═════ DOCUMENT EXCERPT

Exiting a Debacle Requires Courage and Support

The Ex-President As Suffering Artist

Where is George W. Bush — the post-presidential, sensitive painter of humanity  — when Joe Biden needs him? As chairman of the board of the US Constitution Center in Philadelphia, on Veterans’ Day 2018 Joe Biden arranged for Bush and his wife Laura to receive the coveted Liberty Medal for their work with veterans. Biden, for certain, did this out of his famous instinct to work across-the-aisle; in this case, he seemed to want to make a warm and friendly public gesture to a Republican ex-president who clearly needed a life ring.

Of course, one of the reasons Mr. Bush needed a political life ring was that it was he who made the two fateful decisions that involved the United States in two disastrous foreign wars that quickly turned into classic quagmires. The man is branded.

I’ve been a Biden critic in the past and could be in the future, but the criticism over his messy exit from Afghanistan is either partisan nonsense or fear of the inevitable Republican backlash. The biggest strike against Biden in the military violence department is that he’s a Democrat, which means whatever he does will be fodder for relentless Republican “gotcha!” attacks.

After 241 Marines were blown up in a 1983 terrorist bombing in Beirut, Ronald Reagan somehow fled Beirut with his tail between his legs and got away with it. He was a Republican. George W. Bush, of course, was re-elected after ignoring a lot of very wise opposition (most of it from the left) and setting in motion two foreign policy disasters. Now, many of the very same people who let these Republicans get away with their military fiascos and all the dead young soldiers on their watch are now piling on President Biden. If it was a thriller it’d be titled The Benghazi Protocol.

══════════
═════ STORED RECORDS

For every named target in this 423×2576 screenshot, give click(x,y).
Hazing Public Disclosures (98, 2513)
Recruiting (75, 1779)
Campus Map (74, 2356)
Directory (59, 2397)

══════════

* **TO BE DONE**
A - Duplicate the part of the commentary on Biden and Afghanistan starting with "Where is George" and going on through "a life ring.".
B - Write the next part of the commentary on Biden's Afghanistan exit, picking up after its last sentence.
This data has nothing to do with the commentary on Biden and the Afghanistan exit.

* **REPLIES**
A -
Where is George W. Bush — the post-presidential, sensitive painter of humanity  — when Joe Biden needs him? As chairman of the board of the US Constitution Center in Philadelphia, on Veterans’ Day 2018 Joe Biden arranged for Bush and his wife Laura to receive the coveted Liberty Medal for their work with veterans. Biden, for certain, did this out of his famous instinct to work across-the-aisle; in this case, he seemed to want to make a warm and friendly public gesture to a Republican ex-president who clearly needed a life ring.

B -
George W. Bush has become moderately famous for expressing himself as a painter. I never had much respect for President Bush, but his taking up painting instead of golf or speech-making threatens to humanize the man. He started out painting his pets; then he did a series on world leaders; and he ended up painting the men and women he sent to Iraq and Afghanistan. I actually paid $35 to buy a copy of his book of veteran paintings, Portraits Of Courage: A Commander In Chief’s Tribute To America’s Warriors.

“This is a tribute to men and women who volunteered, many in the years after 9/11, to defend our country.” In the introduction, he tells us, “I studied the stories and photographs of the warriors. As I painted them, I thought about their backgrounds, their time in the military, and the issues they dealt with as a result of combat.” He recognizes their post traumatic stress issues. “I wanted to show their determination to recover, lack of self-pity, and desire to continue to serve in new ways as civilians.”

I know many veterans with PTSD and many who fit his description about a “determination to recover” — but the ones I know tend to damn the wars they were sent to fight and that caused their difficulties. They also damn the politicians who decided to create those wars. Abandoning the idea their war was a noble effort is, for them, the absolute key to healing and liberation.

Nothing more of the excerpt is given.